All devices should be running some sort of anti-virus software. This is especially true for people who work in heavily regulated industries such as finance and healthcare.
This step on the checklist involves installing anti-virus, IPS/IDS, applying content control policies, etc. Also, make sure you don't accidentally give someone admin access to the device who does not need it.
If users need to download executables or access certain sites outside the list of approved ones, a request should be submitted to the IT department.
Most people, regardless of job role, will need access to the Microsoft suite of productivity products. These include applications like Word, Excel, and Outlook.
Here are some applications that I have to install routinely for all my clients.
In addition to these, users who communicate with customers will need whatever telephony software your company uses installed. Be sure to test calls and other functionality before handing devices over to people.
You might have to enable browser permissions or open a port on a firewall to have some applications function properly. Its a good idea to develop a set of test scenarios each techinician will have to run.
Try to send emails with and without attachments, access network shares, perform certain tasks in the company CRM and any other task the user will be expected to perform.
Doing so will save the IT department a ticket or two in the future.
With the devices outfitted with the needed software and hardened, its time to move on to the ongoing support section of the checklist.
Anyone who has ever worked with or used a computer knows that things will break. When they do inevitably break, you will need a way to manage issues outside of e-mails.
A ticket system like NetBot21, can provide your organization with a centralized means of storing all tech related issues. Users can submit requests for help and the system can provide real time feedback as the ticket progresses through its various milestones.

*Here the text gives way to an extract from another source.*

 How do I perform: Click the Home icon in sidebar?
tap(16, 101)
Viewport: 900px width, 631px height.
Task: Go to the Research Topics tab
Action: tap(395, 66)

Managing security patches for end users is painful. Most people will simply ignore the update warnings that Chrome or the computer's OS flashes at them.
To them, its just an inconvenience that may result in them having to stay at work longer. Personally, I don't blame them for feeling this way at all. Who in their right mind wants to spend more of their life working than they have to?
To make things a little easier for IT departments, services like Group Policies exist in Windows. With this service you can force updates and other company policies without having to touch each workstation manually.
Beyond ongoing support and patch management, part of your checklist needs to include steps for offboarding or decommisioning devices. This part of the process involves removing data and properly disposing of devices.
Before you dispose of a device, you will need to remove all data remnants from it. This can be done a number of ways but the easiest and most scalable method is to use a software tool like MiniTool Partition Wizard.
With tools like these you can rest assured that all sensitive data will be erased from memory.
With all data wiped, its time to part ways with the device permanently. You can either destroy the device and recycle the individual parts or sell them.
And that's it! To recap, here is step-by-step breakdown of the it asset management checklist.
Clean and clear operating procedures are one of the many benefits of it asset management.